WHAT YOU HAVE TO DO — Please reproduce the neighborhood passage below in full, word for word.

PASSAGE GIVEN —
-*-
Neighborhood Statistics (Out of the 70 in this series)
50th largest by acreage
38th highest number of sites (multi-way tie)
18th most sites/acre
Locations
The map below shows the locations of the 5 congregations listed in the 1926 directory for Allentown (the dotted line marks the neighborhood boundary).
What are they now?
The table below matches the 5 congregations listed in the 1926 directory with the current use of the site.
1926 Congregation Name
By 2026 the Congregation’s Building is:
Bethlehem Lutheran Evangelical Church
converted to a community center
First Methodist Episcopal Church
demolished
Progressive Spiritualists Church
replaced with a parking lot
St. George (German) Catholic Church
vacant
Trinity Methodist Episcopal
changed to a different religious institution
Photos
First Methodist Episcopal Church site (2026)
former Bethlehem Lutheran Evangelical Church (2026)
Allegheny West is a neighborhood that features a blend of stability and destruction in its built environment.
Allegheny City’s Millionaires Row once occupied this part of town. It is a dense neighborhood, with a mix of uses. While the houses are frequently attached, many have front porches that provide a buffer from the street. Architectural ornamentation is common and the sidewalks are often paved in brick.
Parts of the neighborhood were impacted by “urban renewal.” The southern portion, between Ridge Avenue and the railroads, was designated as a “renewal” area on behalf of the community college. In 1970, the project was just getting started. It was projected that 10 families and 25 individuals would need to be relocated to make way for the community college campus. A few other areas of the neighborhood north of Ridge Avenue have also seen block-scale demolition and redevelopment into parking lots, warehouses, and a fast food restaurant.
-*-
DATA SEGMENT —
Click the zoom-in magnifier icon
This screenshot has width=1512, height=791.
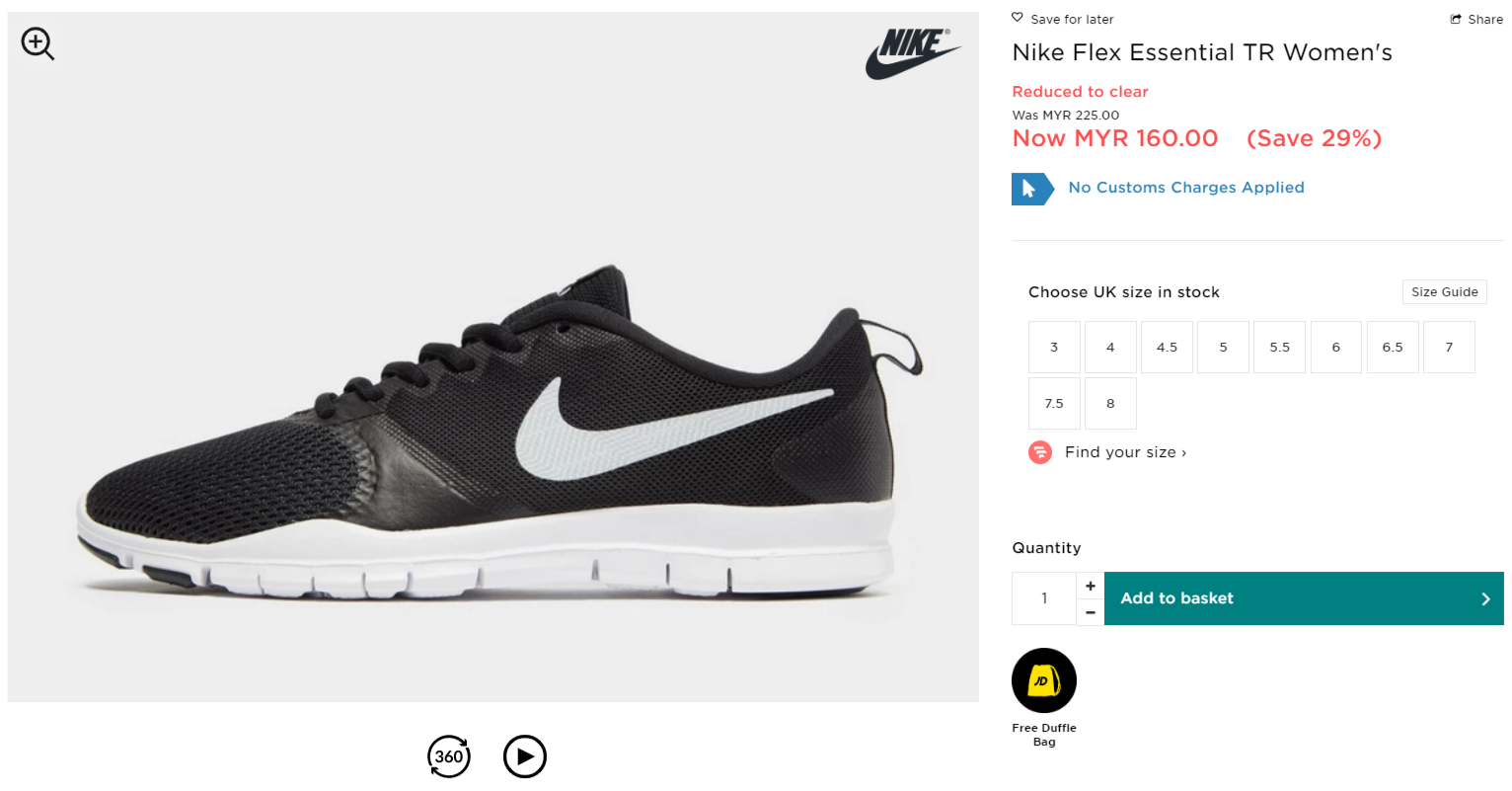tap(38, 43)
-*-
TASK ANSWER —
Neighborhood Statistics (Out of the 70 in this series)
50th largest by acreage
38th highest number of sites (multi-way tie)
18th most sites/acre
Locations
The map below shows the locations of the 5 congregations listed in the 1926 directory for Allentown (the dotted line marks the neighborhood boundary).
What are they now?
The table below matches the 5 congregations listed in the 1926 directory with the current use of the site.
1926 Congregation Name
By 2026 the Congregation’s Building is:
Bethlehem Lutheran Evangelical Church
converted to a community center
First Methodist Episcopal Church
demolished
Progressive Spiritualists Church
replaced with a parking lot
St. George (German) Catholic Church
vacant
Trinity Methodist Episcopal
changed to a different religious institution
Photos
First Methodist Episcopal Church site (2026)
former Bethlehem Lutheran Evangelical Church (2026)
Allegheny West is a neighborhood that features a blend of stability and destruction in its built environment.
Allegheny City’s Millionaires Row once occupied this part of town. It is a dense neighborhood, with a mix of uses. While the houses are frequently attached, many have front porches that provide a buffer from the street. Architectural ornamentation is common and the sidewalks are often paved in brick.
Parts of the neighborhood were impacted by “urban renewal.” The southern portion, between Ridge Avenue and the railroads, was designated as a “renewal” area on behalf of the community college. In 1970, the project was just getting started. It was projected that 10 families and 25 individuals would need to be relocated to make way for the community college campus. A few other areas of the neighborhood north of Ridge Avenue have also seen block-scale demolition and redevelopment into parking lots, warehouses, and a fast food restaurant.